What is a Discharge in Bankruptcy and How Can We Get One?
The goal of most bankruptcy filings is to get a discharge from the federal Bankruptcy Court. A discharge is a federal Court Order that any and all debts listed on your bankruptcy petition and schedules as dischargeable are, in fact, discharged. The Order prohibits any and all creditors from forever attempting to collect the former debt.
When Do I Get My Discharge?
In a typical Chapter 7 personal bankruptcy case, the discharge is 90 days after the filing. The way it works is approximately 30 days after filing a bankruptcy there is a Trustee hearing, called the Meeting of Creditors under Section 341. Sixty days after the hearing you get a bankruptcy discharge.

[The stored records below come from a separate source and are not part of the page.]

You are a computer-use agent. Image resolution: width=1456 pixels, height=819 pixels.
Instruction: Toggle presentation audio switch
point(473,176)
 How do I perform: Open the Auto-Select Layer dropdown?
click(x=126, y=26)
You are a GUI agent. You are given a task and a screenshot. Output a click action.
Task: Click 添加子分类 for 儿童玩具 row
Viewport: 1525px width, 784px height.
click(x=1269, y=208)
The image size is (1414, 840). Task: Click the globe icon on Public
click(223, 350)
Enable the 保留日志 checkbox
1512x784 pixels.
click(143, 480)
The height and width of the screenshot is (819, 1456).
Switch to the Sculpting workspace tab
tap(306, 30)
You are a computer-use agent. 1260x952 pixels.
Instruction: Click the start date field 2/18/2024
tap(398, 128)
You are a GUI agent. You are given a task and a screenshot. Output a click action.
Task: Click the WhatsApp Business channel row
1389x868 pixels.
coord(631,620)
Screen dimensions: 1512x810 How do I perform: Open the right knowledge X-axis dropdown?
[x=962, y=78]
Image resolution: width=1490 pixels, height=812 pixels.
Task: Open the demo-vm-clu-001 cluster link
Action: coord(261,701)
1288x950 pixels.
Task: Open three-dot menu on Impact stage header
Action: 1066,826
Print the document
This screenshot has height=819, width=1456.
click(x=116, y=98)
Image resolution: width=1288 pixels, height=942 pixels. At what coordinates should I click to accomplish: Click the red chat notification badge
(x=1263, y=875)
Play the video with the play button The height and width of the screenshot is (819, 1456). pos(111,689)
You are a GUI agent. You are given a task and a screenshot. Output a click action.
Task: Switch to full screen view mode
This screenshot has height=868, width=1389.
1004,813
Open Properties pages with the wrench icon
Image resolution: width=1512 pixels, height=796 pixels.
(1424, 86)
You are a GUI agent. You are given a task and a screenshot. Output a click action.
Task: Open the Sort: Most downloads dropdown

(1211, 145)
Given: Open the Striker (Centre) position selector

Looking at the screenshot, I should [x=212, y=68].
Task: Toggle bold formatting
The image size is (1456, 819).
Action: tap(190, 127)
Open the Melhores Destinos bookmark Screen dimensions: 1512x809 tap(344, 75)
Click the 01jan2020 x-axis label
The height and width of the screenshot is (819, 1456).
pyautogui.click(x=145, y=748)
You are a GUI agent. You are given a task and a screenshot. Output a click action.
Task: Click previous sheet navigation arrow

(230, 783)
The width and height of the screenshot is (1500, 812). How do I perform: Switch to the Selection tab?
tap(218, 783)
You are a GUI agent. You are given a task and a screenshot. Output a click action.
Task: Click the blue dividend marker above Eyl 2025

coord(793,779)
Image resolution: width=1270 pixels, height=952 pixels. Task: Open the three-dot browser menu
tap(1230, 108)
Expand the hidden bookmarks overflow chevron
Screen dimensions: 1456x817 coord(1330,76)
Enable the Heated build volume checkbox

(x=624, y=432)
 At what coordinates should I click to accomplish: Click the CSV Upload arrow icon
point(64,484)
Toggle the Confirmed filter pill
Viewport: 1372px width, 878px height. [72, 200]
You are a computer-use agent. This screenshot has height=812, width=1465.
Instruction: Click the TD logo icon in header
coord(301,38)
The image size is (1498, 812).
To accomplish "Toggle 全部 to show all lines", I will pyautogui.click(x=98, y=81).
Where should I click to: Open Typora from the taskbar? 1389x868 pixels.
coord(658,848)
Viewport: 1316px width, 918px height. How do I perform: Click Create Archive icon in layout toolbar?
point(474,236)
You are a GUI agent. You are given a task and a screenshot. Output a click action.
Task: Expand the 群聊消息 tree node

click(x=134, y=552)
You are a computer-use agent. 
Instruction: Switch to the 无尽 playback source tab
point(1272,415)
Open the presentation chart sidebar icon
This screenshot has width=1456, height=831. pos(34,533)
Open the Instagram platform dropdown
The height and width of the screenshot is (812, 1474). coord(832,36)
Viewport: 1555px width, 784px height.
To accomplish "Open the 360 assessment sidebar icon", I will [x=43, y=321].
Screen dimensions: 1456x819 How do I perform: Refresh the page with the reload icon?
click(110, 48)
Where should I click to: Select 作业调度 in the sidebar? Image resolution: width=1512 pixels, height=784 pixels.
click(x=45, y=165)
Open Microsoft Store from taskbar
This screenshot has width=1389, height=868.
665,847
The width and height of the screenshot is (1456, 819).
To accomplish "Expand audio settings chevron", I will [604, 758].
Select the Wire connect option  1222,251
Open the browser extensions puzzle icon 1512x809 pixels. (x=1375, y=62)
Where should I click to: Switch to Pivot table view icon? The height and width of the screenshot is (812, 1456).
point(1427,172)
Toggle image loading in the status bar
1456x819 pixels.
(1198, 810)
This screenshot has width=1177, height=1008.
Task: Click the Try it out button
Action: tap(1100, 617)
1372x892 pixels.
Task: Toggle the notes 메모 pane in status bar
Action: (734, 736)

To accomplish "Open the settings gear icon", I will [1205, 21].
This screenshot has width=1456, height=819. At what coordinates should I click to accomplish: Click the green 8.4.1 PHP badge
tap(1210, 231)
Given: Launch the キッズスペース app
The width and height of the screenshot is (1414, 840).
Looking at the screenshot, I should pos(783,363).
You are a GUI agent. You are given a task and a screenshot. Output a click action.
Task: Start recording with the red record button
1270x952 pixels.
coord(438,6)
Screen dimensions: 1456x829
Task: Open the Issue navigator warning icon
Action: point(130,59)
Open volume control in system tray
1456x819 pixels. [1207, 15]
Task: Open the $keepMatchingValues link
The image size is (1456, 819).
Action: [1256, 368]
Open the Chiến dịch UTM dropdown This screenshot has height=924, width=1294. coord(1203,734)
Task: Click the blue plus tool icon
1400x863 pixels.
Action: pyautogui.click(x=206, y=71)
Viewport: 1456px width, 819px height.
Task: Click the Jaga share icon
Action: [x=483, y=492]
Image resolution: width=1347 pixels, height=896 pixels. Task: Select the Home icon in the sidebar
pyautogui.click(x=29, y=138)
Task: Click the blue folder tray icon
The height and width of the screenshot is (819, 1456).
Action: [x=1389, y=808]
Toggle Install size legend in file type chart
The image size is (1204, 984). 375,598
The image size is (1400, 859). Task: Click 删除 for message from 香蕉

The actual discharge is a document that is sent to the debtor, the debtor’s attorney and the creditors. If you lose this document, you can get a copy from your attorney or from the Bankruptcy Court.
What Would Delay a Discharge in Bankruptcy?
If a creditor files an adversary proceeding, the discharge can be delayed. If the Trustee has questions that can’t be immediately answered or requests documents that cannot be provided at the time of the hearing, the discharge day may be delayed.
What Would Prevent a Discharge in Bankruptcy?
In fact, there is no automatic right to a discharge in a Chapter 7 bankruptcy. Our blog is replete with articles about debtors who have been found who committed fraud on the Bankruptcy Court. Those debtors are not given a discharge. While Creditors have the burden of proof in Bankruptcy Court, which is considered a “debtor friendly” place to litigate questionable claims by the creditors, the Court may make a finding that a debt is not dischargeable.
A discharge Order can be revoked by the Court for a fraud on the Court. To prove such a fraud, the Trustee or the Court would bring an action and the debtor would have the right to object and present evidence.
The debtor is required to take the personal financial management class following the 341 Creditors Meeting is grounds for the Court to deny a discharge.
What Can Creditors Do Following a Discharge?
Nothing. After your debts are discharged, the creditors can’t sue you in any court. They can’t send you letters requesting payment. They can’t call you regarding payment. In the event a creditor pursues a debtor following a discharge, and a simple reminder letter won’t work, you can file a motion with the Court and get sanctions issued against the creditor.
What Can Employers Do Following a Discharge?
The government and private employers may not discriminate against you because of a bankruptcy discharge.
The government may not terminate an employee because of a bankruptcy filing or a bankruptcy discharge.
What Debts Are Not Dischargeable?
Secured debts are not dischargeable in a Chapter 7 bankruptcy. Mortgages on real estate are not dischargeable, unless you are willing to walk away from the home; in that instance, an experienced bankruptcy attorney might recommend you stop paying the mortgage(s). Liens on vehicles or other such personal property are not dischargeable, again, unless you want to return the vehicle; any amounts in arrears are discharged. Recent federal tax debt is not discharged; taxes filed on time and more than three years old may be dischargeable. Willful and malicious injury to a person or property is not dischargeable. Student loans are very difficult to have discharged. Domestic orders, such as child support, alimony and property divisions, are not dischargeable.
When Can I File Bankruptcy Again for Another Discharge?
Under the Bankruptcy laws enacted in 2005, you need to wait 8 years before filing for another discharge. Your lawyer can look up the date of any prior discharge if you do not recall it.